Re: [PATCH 00/18] CXL RAM and the 'Soft Reserved' => 'System RAM' default

Gregory Price <gregory.price@xxxxxxxxxxxx> · Tue, 14 Feb 2023 16:51:53 -0500

On Tue, Feb 14, 2023 at 09:18:24PM +0000, Jonathan Cameron wrote:
> On Tue, 14 Feb 2023 14:01:23 -0500
> Gregory Price <gregory.price@xxxxxxxxxxxx> wrote:
> 
> > On Tue, Feb 14, 2023 at 10:39:42AM -0800, Dan Williams wrote:
> > > Gregory Price wrote:  
> > > > On Sun, Feb 05, 2023 at 05:02:29PM -0800, Dan Williams wrote:  
> > > > > Summary:
> > > > > --------
> > > > > 
> > > > > CXL RAM support allows for the dynamic provisioning of new CXL RAM
> > > > > regions, and more routinely, assembling a region from an existing
> > > > > configuration established by platform-firmware.
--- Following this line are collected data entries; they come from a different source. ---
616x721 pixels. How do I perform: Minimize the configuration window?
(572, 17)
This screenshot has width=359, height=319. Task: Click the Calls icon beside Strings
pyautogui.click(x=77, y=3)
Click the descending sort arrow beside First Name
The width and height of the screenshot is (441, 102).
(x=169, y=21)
The latter is motivated
> > > > > by CXL memory RAS (Reliability, Availability and Serviceability)
> > > > > support, that requires associating device events with System Physical
> > > > > Address ranges and vice versa.
> > > > >   
> > > > 
> > > > Ok, I simplified down my tests and reverted a bunch of stuff, figured i
> > > > should report this before I dive further in.
> > > > 
> > > > Earlier i was carrying the DOE patches and others, I've dropped most of
> > > > that to make sure i could replicate on the base kernel and qemu images
> > > > 
> > > > QEMU branch: 
> > > > https://gitlab.com/jic23/qemu/-/tree/cxl-2023-01-26
> > > > this is a little out of date at this point i think? but it shouldn't
> > > > matter, the results are the same regardless of what else i pull in.
> > > > 
> > > > Kernel branch:
> > > > https://git.kernel.org/pub/scm/linux/kernel/git/cxl/cxl.git/log/?h=for-6.3/cxl-ram-region  
> > > 
> > > Note that I acted on this feedback from Greg to break out a fix and
> > > merge it for v6.2-final
> > > 
> > > http://lore.kernel.org/r/Y+CSOeHVLKudN0A6@xxxxxxxxx
> > > 
> > > ...i.e. you are missing at least the passthrough decoder fix, but that
> > > would show up as a region creation failure not a QEMU crash.
> > > 
> > > So I would move to testing cxl/next.
> > >   
> > 
> > I just noticed this, already spinning a new kernel.  Will report back
> > 
> > > Not ruling out the driver yet, but Fan's tests with hardware has me
> > > leaning more towards QEMU.  
> > 
> > Same, not much has changed and I haven't tested with hardware yet. Was
> > planning to install it on our local boxes sometime later this week.
> > 
> > Was just so close to setting up a virtual memory pool in the lab, was
> > getting antsy :]
> 
> Could you test it with TCG (just drop --enable-kvm)?  We have a known
> limitation with x86 instructions running out of CXL emulated memory
> (side effect of emulating the interleave).  You'll need a fix even on TCG
> for the corner case of an instruction bridging from normal ram to cxl memory.
> https://lore.kernel.org/qemu-devel/20230206193809.1153124-1-richard.henderson@xxxxxxxxxx/
> 
> Performance will be bad, but so far this is only way we can do it correctly.
> 
> Jonathan
> 

Siiiggghh... i had this patch and dropped --enable-kvm, but forgot to
drop "accel=kvm" from the -machine line

This was the issue.

And let me tell you, if you numactl --membind=1 python, it is
IMPRESSIVELY slow.  I wonder if it's even hitting a few 100k
instructions a second.

This appears to be the issue.  When I get a bit more time, try to dive
into the deep dark depths of qemu memory regions to see how difficult
a non-mmio fork might be, unless someone else is already looking at it.

~Gregory